Thank you Mommy for being so cool,
When you let me take that guitar to school."

-- Ernie Smith, from "Mr. Music"

The city lights of Kingston glimmer in a panorama from the edge of the Blue Mountains in the East down to Hunt's Bay and resume in the distance at Portmore. The dark void of Kingston Harbor is delineated by the lights on the Palisadoes in the Southern distance, ending eerily at Port Royal.

This is the vista from singer Ernie Smith's balcony in Red Hills. It was from this perch one evening in February 1996 that I was indulged for nearly two and a half hours in one of the most interesting career retrospectives I have ever heard.

While Glenroy Anthony Smith is similar in many respects to the wealth of talent that has come and gone through the walls of countless Kingston recording studios, he is a distinctly unique and enduring entity in Jamaican music. His songs, with the trademark deep baritone vocals, still play frequently on Jamaican radio. His name still draws smiles of recognition and familiarity when mentioned to any Jamaican.

"I was born in Kingston. I grew up in a place called Bamboo," remembers Ernie. "We all could sing as kids. My daddy played a guitar. My mother sang in the choir. We'd be driving in the car somewhere, always singing. My father used to borrow a guitar and bring it home sometimes. He bought me my own guitar when I was twelve.

"After I left school I tried to find work and went through jobs. About five years after school I realized that no matter what job I was doing, I still was playing something, playing in some band or singing somewhere at night, and I said, 'this must be what I'm supposed to do.' That was the constant.

"I was very inhibited, very self-concious, very aware of my shortcomings vocally. After my voice broke, I didn't think I was going to sing again. I was putting the bands together. We (always) had a vocalist. I'd sing a song or two that I had written and that was it. When I started recording, all of that changed."

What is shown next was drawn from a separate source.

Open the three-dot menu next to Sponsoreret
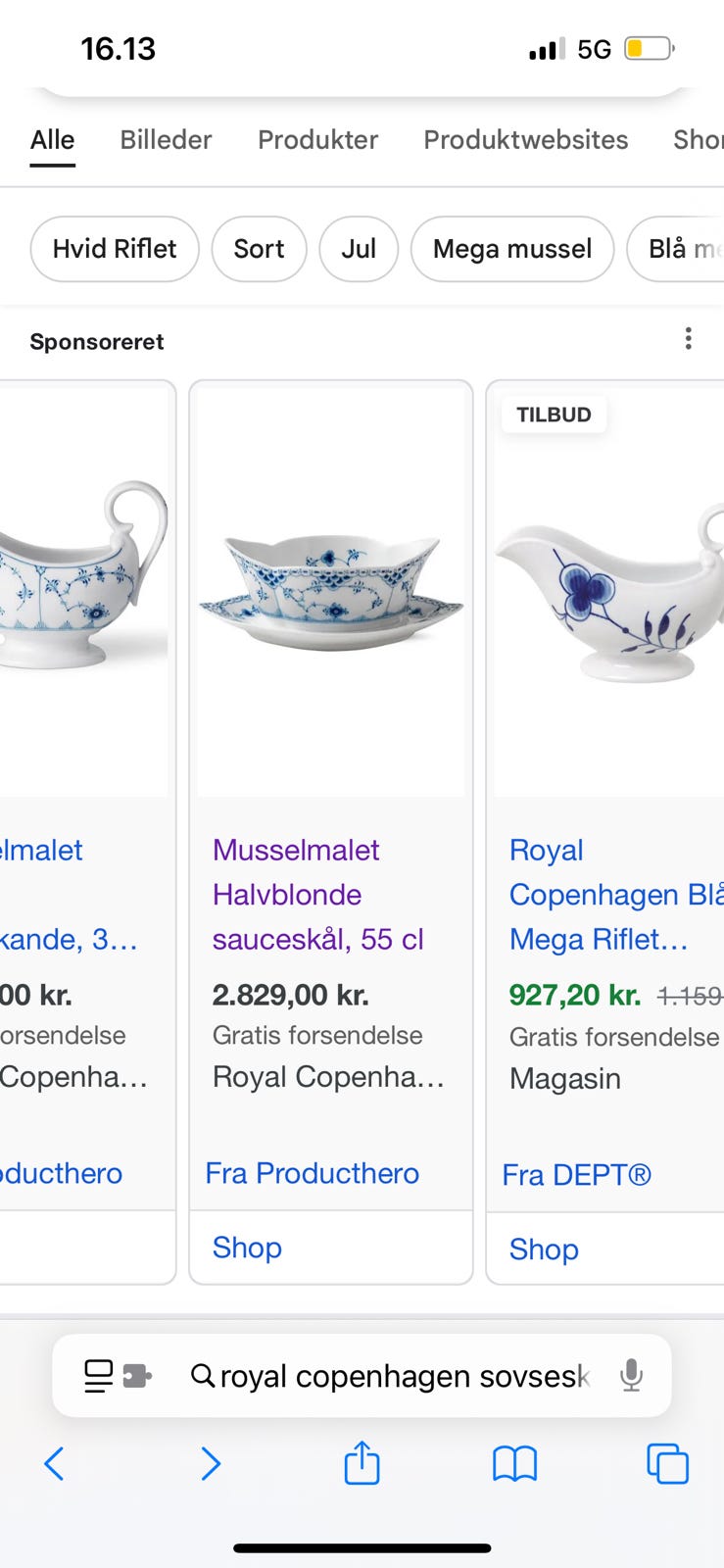This screenshot has height=1568, width=724. click(689, 339)
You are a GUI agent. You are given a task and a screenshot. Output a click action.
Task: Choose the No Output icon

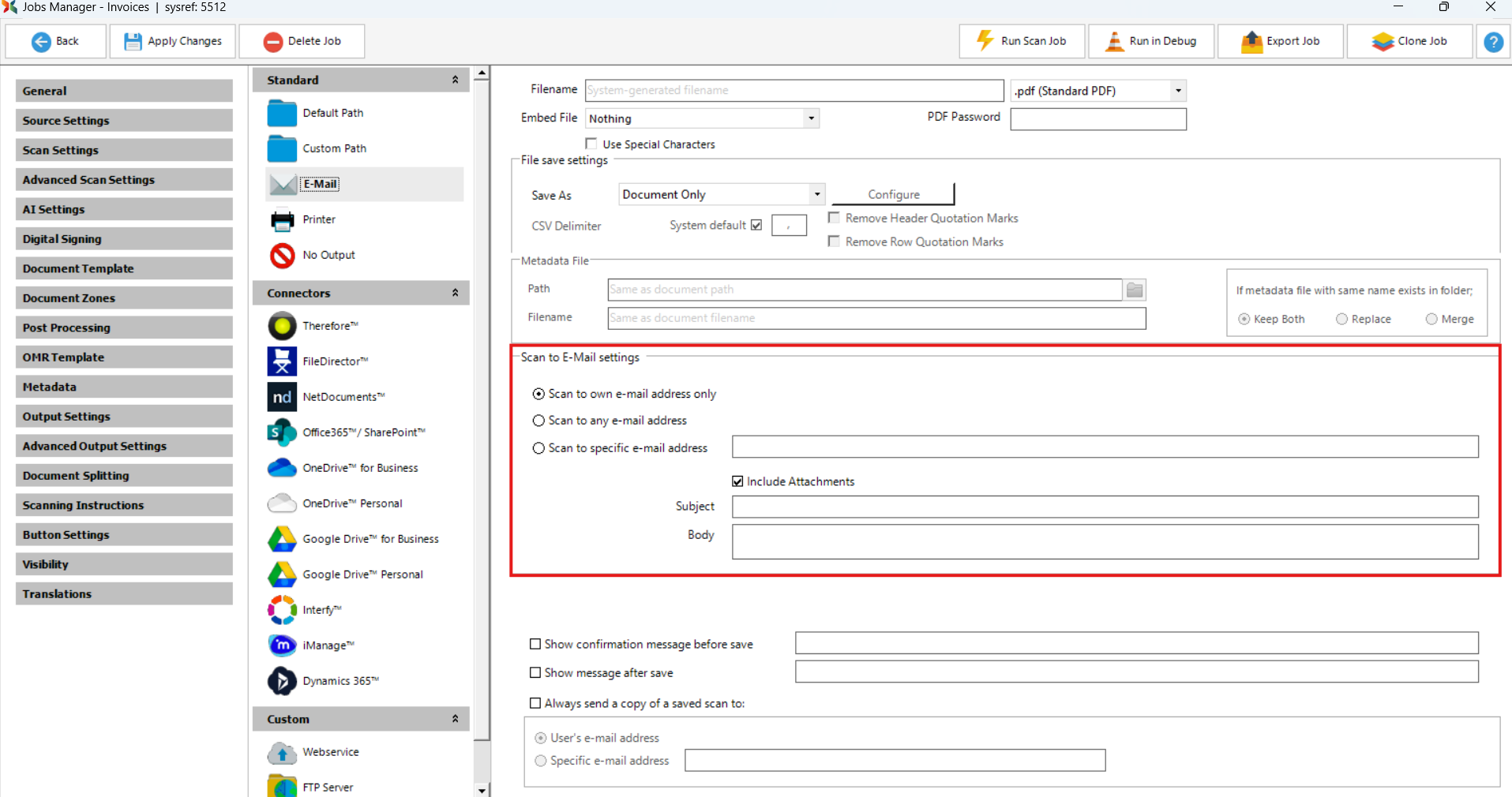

Young Ernie grew up with the typical variety of influences from American and Jamaican radio and the sounds of the Jamaican dance. "I liked whatever I heard on the radio. I liked the local ska that was coming at the time. I didn't have a focus yet. I was singing country music, Beatles hits.

"I was working at a place called Renolds (of aluminum infamy). I had a whole day off from work. I came to Kingston and went to a radio station looking for a job as an announcer. It was over in twenty minutes with the 'don't call us, we'll call you.'

"I didn't want to go back (home) right away. I went down to Federal (Records). The piano player was in the studio. I didn't have any problem going through the doors. I didn't have no problem auditioning. They liked the song ("I Can't Take It"). I told them they could probably get somebody to sing it, because I went there as a writer. They told me, 'there's a band coming in at 2 o'clock, why don't you stay and record it.' So that's how it happened! (laughs)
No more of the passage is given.